How to Scrape Museum Collections: Metropolitan and Smithsonian APIs

#python #tutorial #webdev #programming

How to Scrape Museum Collections: Metropolitan and Smithsonian APIs

The world's greatest museums have digitized millions of artworks and artifacts, many accessible through free public APIs. Let's build a Python pipeline to collect, analyze, and visualize museum collection data.

Available Museum APIs

Metropolitan Museum of Art — 470K+ objects, fully open, no key needed
Smithsonian Institution — 15M+ records across 19 museums
Rijksmuseum — Dutch masters and more
Harvard Art Museums — 250K+ objects

Setting Up

pip install requests pandas matplotlib tqdm

The Met Collection API

The Met's API is completely open — no key required:

import requests
import time
from tqdm import tqdm

MET_BASE = "https://collectionapi.metmuseum.org/public/collection/v1"

def get_met_departments():
    resp = requests.get(f"{MET_BASE}/departments")
    return resp.json()["departments"]

def search_met(query, department_id=None):
    params = {"q": query}
    if department_id:
        params["departmentId"] = department_id
    resp = requests.get(f"{MET_BASE}/search", params=params)
    return resp.json().get("objectIDs", [])

def get_met_object(object_id):
    resp = requests.get(f"{MET_BASE}/objects/{object_id}")
    return resp.json() if resp.status_code == 200 else None

ids = search_met("impressionist", department_id=11)
print(f"Found {len(ids)} objects")

Batch Collection with Rate Limiting

def collect_objects(object_ids, max_count=500):
    objects = []
    for oid in tqdm(object_ids[:max_count]):
        obj = get_met_object(oid)
        if obj:
            objects.append({
                "id": obj["objectID"],
                "title": obj.get("title", ""),
                "artist": obj.get("artistDisplayName", ""),
                "date": obj.get("objectDate", ""),
                "medium": obj.get("medium", ""),
                "department": obj.get("department", ""),
                "culture": obj.get("culture", ""),
                "image_url": obj.get("primaryImageSmall", ""),
                "is_public_domain": obj.get("isPublicDomain", False)
            })
        time.sleep(0.1)
    return objects

objects = collect_objects(ids)

Smithsonian API

The Smithsonian requires a free API key from api.data.gov:

SI_KEY = "YOUR_SMITHSONIAN_KEY"
SI_BASE = "https://api.si.edu/openaccess/api/v1.0"
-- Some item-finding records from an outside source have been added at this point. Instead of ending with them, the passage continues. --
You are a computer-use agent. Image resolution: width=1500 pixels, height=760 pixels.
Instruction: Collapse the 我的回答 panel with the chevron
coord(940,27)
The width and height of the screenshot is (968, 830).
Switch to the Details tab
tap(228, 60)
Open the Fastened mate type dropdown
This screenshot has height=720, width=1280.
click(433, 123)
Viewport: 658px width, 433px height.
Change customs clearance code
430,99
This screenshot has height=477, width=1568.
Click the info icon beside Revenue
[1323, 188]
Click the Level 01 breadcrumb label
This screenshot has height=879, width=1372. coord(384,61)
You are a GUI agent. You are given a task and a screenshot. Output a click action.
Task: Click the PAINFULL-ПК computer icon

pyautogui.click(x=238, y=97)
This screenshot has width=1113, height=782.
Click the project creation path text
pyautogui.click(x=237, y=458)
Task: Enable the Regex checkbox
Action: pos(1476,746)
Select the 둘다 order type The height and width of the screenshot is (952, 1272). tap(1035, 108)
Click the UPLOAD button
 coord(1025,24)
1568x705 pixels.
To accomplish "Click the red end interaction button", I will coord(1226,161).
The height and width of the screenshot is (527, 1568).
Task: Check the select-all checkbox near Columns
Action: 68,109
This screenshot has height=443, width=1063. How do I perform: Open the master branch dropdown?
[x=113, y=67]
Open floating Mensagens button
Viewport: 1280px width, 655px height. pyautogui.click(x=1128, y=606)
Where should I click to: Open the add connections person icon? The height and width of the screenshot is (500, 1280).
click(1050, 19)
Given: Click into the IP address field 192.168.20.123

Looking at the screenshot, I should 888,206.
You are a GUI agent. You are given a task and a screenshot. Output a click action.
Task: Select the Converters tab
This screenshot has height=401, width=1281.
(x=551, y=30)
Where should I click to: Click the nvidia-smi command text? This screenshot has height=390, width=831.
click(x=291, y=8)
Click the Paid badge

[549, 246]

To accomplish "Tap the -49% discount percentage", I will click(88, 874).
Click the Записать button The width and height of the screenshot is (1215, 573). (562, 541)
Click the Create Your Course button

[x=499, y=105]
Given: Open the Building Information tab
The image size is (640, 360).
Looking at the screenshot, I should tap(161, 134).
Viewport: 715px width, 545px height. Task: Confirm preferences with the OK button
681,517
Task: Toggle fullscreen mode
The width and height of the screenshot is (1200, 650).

def search_smithsonian(query, rows=100):
    params = {"api_key": SI_KEY, "q": query, "rows": rows}
    resp = requests.get(f"{SI_BASE}/search", params=params)
    data = resp.json()
    results = []
    for row in data.get("response", {}).get("rows", []):
        content = row.get("content", {})
        desc = content.get("descriptiveNonRepeating", {})
        results.append({
            "title": desc.get("title", {}).get("content", ""),
            "unit_code": desc.get("unit_code", ""),
            "record_link": desc.get("record_link", "")
        })
    return results

artifacts = search_smithsonian("space exploration")
print(f"Found {len(artifacts)} Smithsonian records")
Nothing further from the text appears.